- **ページ本文**
============

湖の時代

 鹿児島は火山国ですし、基盤は白亜紀付加帯(四万十帯)ですから、長島・獅子島など天草諸島や種子島を除いては、あまり化石の出るところはありません。化石の好きなお子さんを連れ出すところが少なくて、学校の先生は苦労されているものと思います。唯一、北薩の永野層相当層と姶良・霧島両市周辺の国分層群など湖成層には、木の葉・貝・魚などの化石が産出します。

 古瀬戸内河湖水系

古瀬戸内河湖水系(Urban Kubota, 1991)
 中新世には、富山から現在の瀬戸内海地方を通って九州に達する海があったと言われています。第一古瀬戸内海です。代表的な地層は岐阜の瑞浪層群や津山盆地の勝田層群などが有名です。ビカリアVicaryaという熱帯~亜熱帯に棲む巻貝が特徴的に産します。当時は暖かだったのでしょう。なお、このビカリアは種子島の茎永層からも産出します。
 その後、鮮新世~更新世にかけて、河川性~湖水性の地層が堆積します(右図)。東海層群や古琵琶湖層群・大阪層群などです。これを第二古瀬戸内湖と言います。東海地方から東西に流れて島原半島当たりで東シナ海にそそいでいた大河があったとする説もありました。鹿児島の永野層や国分層群は相当層とされています。
 産総研シームレス地質図基本版で永野層相当層「6 後期中新世-鮮新世(N3)の海成または非海成堆積岩類」と国分層群相当層「3 中期更新世(Q2)の海成または非海成堆積岩類」を時代だけで機械的に抽出してみましょう(色は目立つように原色とは変えてあります)。下の地質図を拡大してみてください。東は岐阜の東海層群から西は島原の口之津層群まで点々と散在しています。確かに、その後の浸食によって断片化したのでしょうが、それでも大きな河川あるいは大きな一連の湖があったとは思えません。恐らくローカルな地質条件によって形成されたのでしょう。憶測を言えば、島原地溝の形成と口之津層群が密接に関わっているように、引っ張り応力場で火山活動が引き起こされると共に、ローカルな堆積盆も形成されたのではないでしょうか。第一瀬戸内もサヌカイトで有名な二上山の火山活動と関わっているように思います。二上層群には植物化石も産します。
N3層(黄色)とQ2層(空色)の分布(産総研シームレス地質図基本版)
鹿児島リフトの鮮新~更新統(内村ほか,2014)
 鹿児島における第2古瀬戸内層群相当層も右の層序表で見られるように、火山活動と密接に関係しています。

============

- **目標**
(1) 「湖の時代」の本文によると、ビカリアは種子島のどの地層から産出するか。
(2) 「湖の時代」の本文を、最後の文の次から書き継いでください。

- **提供データ**
============

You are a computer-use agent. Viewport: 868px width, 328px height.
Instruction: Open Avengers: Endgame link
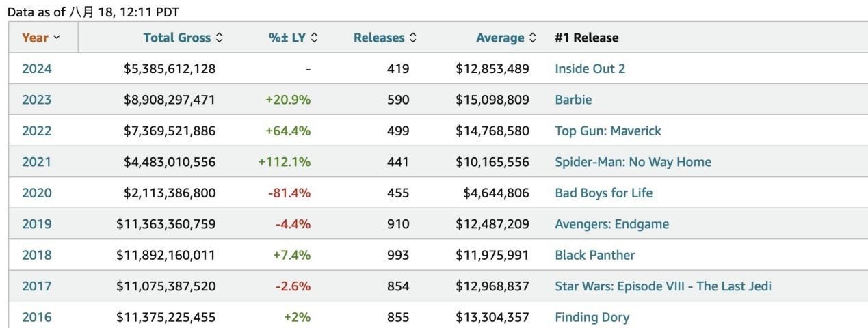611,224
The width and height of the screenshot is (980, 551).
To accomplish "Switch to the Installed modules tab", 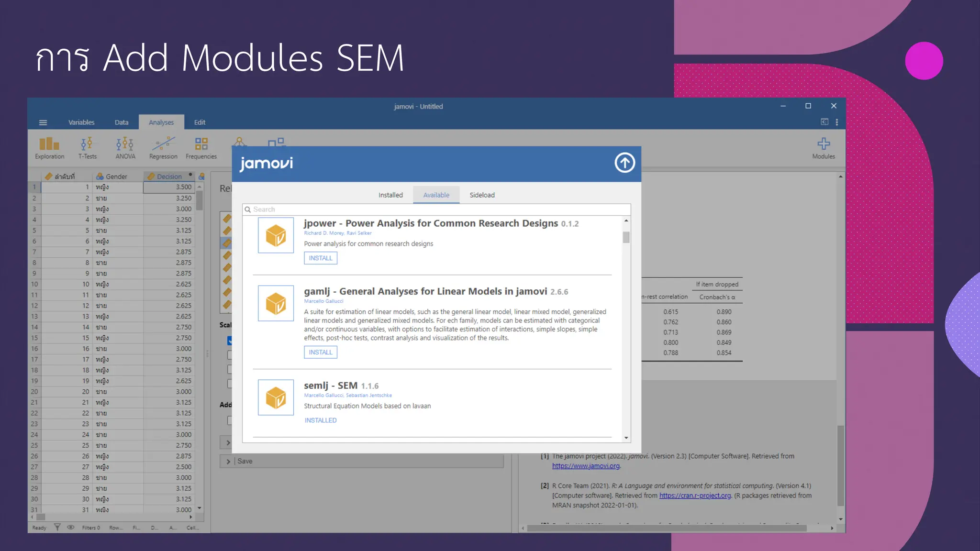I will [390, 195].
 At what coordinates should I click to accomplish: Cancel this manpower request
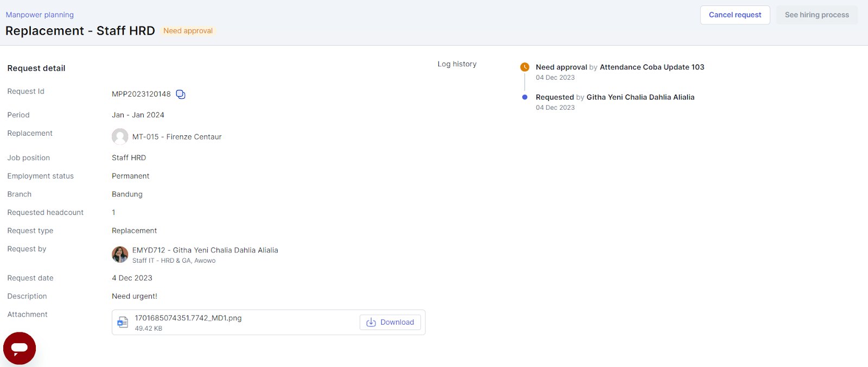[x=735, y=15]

============

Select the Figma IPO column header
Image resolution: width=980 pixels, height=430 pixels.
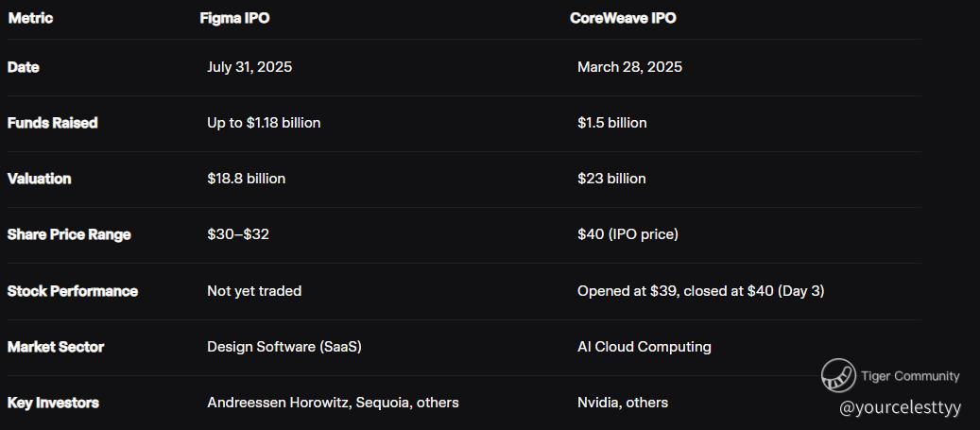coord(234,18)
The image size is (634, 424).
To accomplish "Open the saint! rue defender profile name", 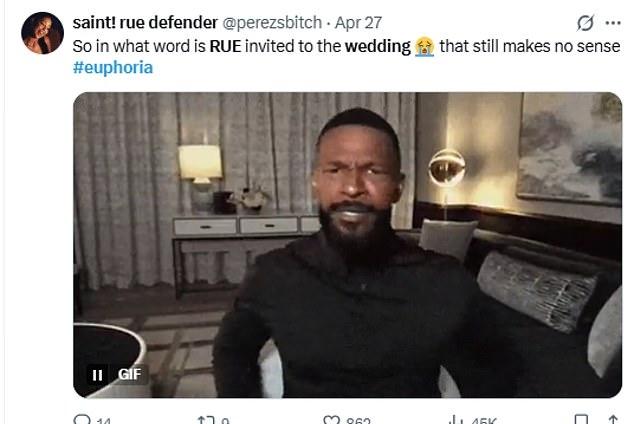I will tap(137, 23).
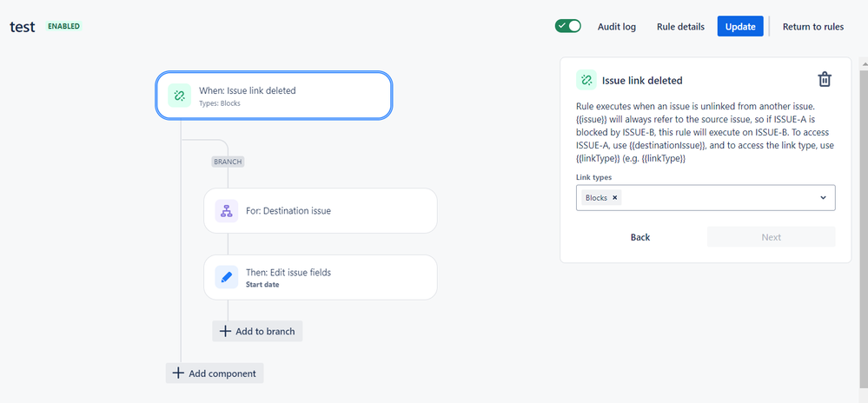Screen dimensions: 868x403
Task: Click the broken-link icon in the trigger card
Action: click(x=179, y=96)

============

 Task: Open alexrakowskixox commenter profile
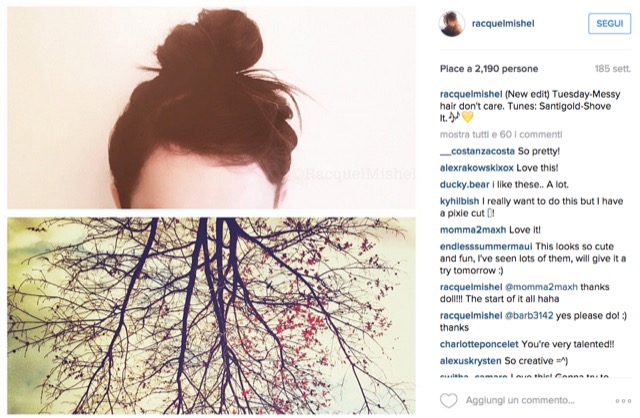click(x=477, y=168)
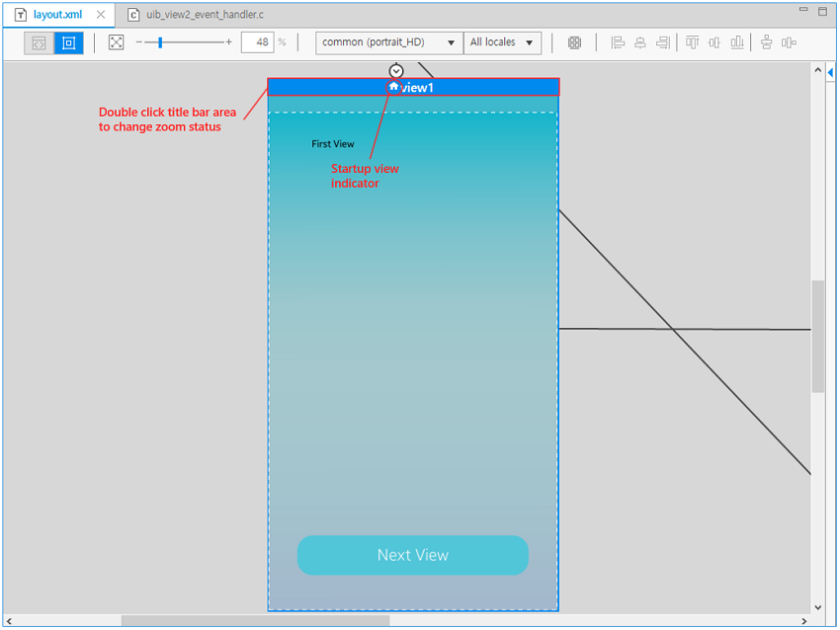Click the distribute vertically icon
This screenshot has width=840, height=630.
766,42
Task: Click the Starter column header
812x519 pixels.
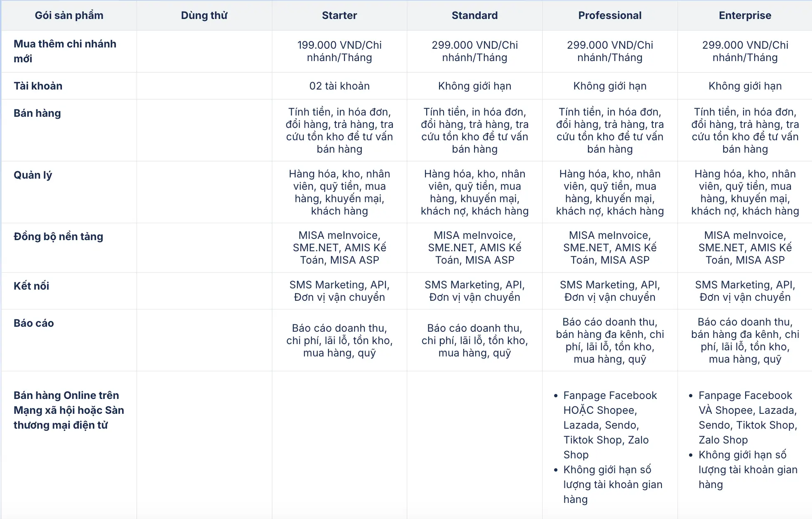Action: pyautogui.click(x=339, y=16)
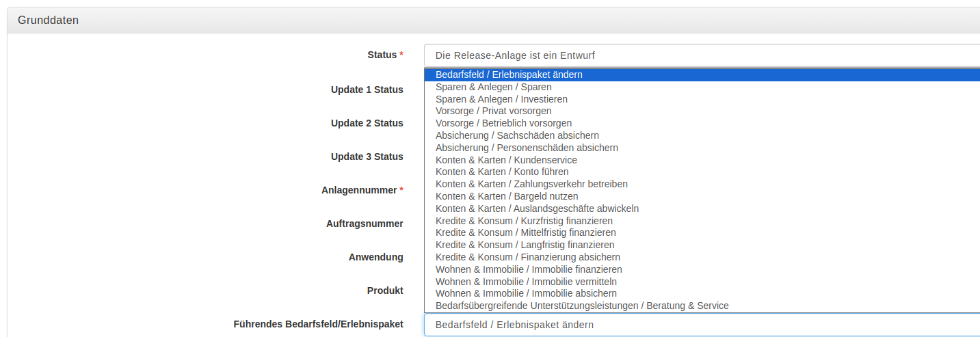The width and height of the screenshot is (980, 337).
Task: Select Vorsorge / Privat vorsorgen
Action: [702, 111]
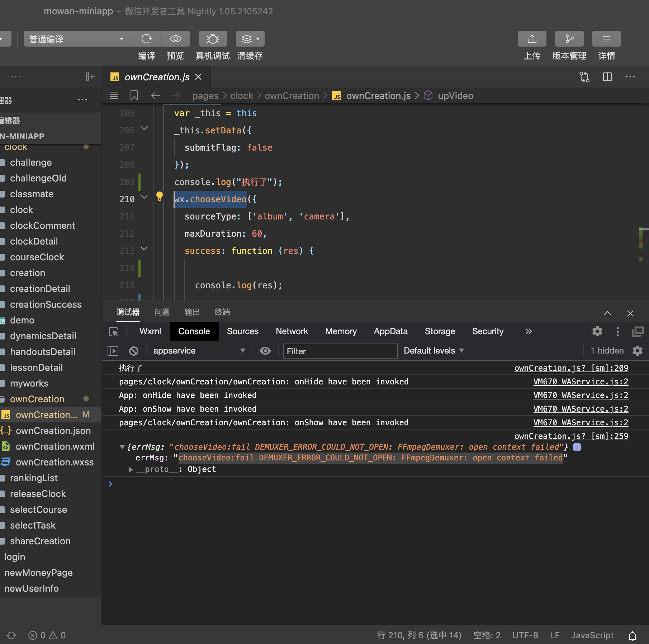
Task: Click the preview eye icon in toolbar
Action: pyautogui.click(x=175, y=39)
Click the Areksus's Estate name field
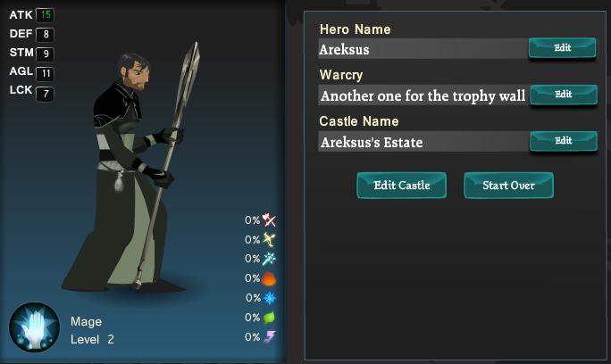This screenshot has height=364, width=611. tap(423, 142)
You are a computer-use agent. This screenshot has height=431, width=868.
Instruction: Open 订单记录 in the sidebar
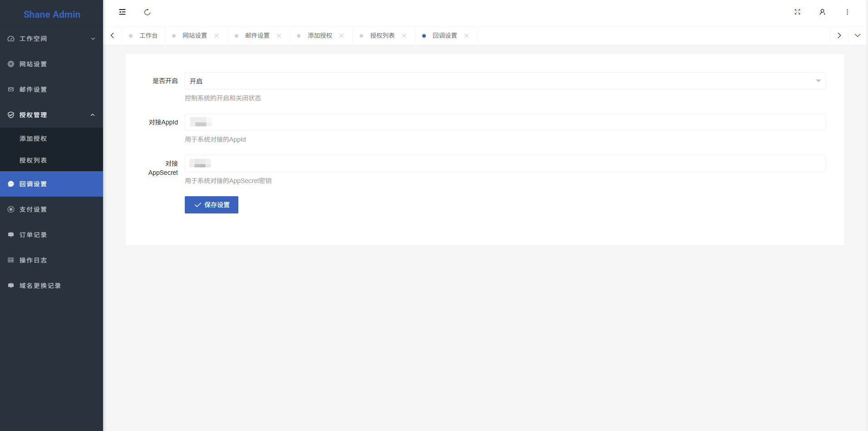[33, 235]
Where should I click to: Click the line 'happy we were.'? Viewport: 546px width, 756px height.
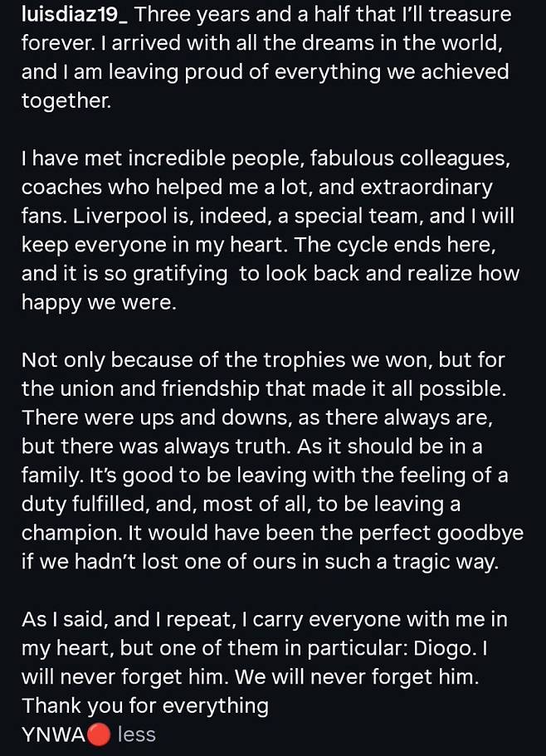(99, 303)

============

- **解答**
(1) 茎永層

(2)
 永野層および相当層

 鮮新世の永野層および郡山層は中期北薩火山岩類が活動した頃の湖成層です。内村ほか(2007)は珪藻化石を用いて、八重山周辺の詳細な層序学的研究を行いました。層相や化石群集から、比較的大きな湖の中心部に堆積したとしています。また、さまざまな火山岩が郡山層に貫入しています。火山活動が活発な時期の堆積物です。内村ほか(2014)は、これも鹿児島リフト(鹿児島地溝)のメンバーとしていますが、金鉱脈の形成時期(「薩摩の金脈」参照)と勘案すると、少し古いリフトだったのかも知れません。
郡山層石切場(薩摩川内市藤本)
郡山層から産出した木の葉化石(鹿大博物館)

 国分層群

国分層群の層序(西井上・大塚,1982)国分層群露頭(姶良市)
 国分層群はまさに鹿児島リフト内の浅海~汽水~淡水域に堆積した地層です。人によって定義はいろいろですが、西井上・大塚(1982)は、右図のように区分しています(数字は層厚m)。加治木層・蒲生層および隼人層は大型植物化石を多産します。なお、隼人層からは浅海性貝化石群集が豊富に産出します。はじめ淡水湖だったところに、だんだん海が侵入してきたのでしょう。Yamanaka et al.(2010)は、堆積物中の有機物の年代に基づいて、珪藻が湖沼生種から海生種へ入れ替わったのは1万3千年前頃と推定しました。なお、火砕流や安山岩類を頻繁に夾むことから、火山活動が活発な時期の地層です。恐らく鹿児島リフト形成初期のイベントを反映しているのでしょう。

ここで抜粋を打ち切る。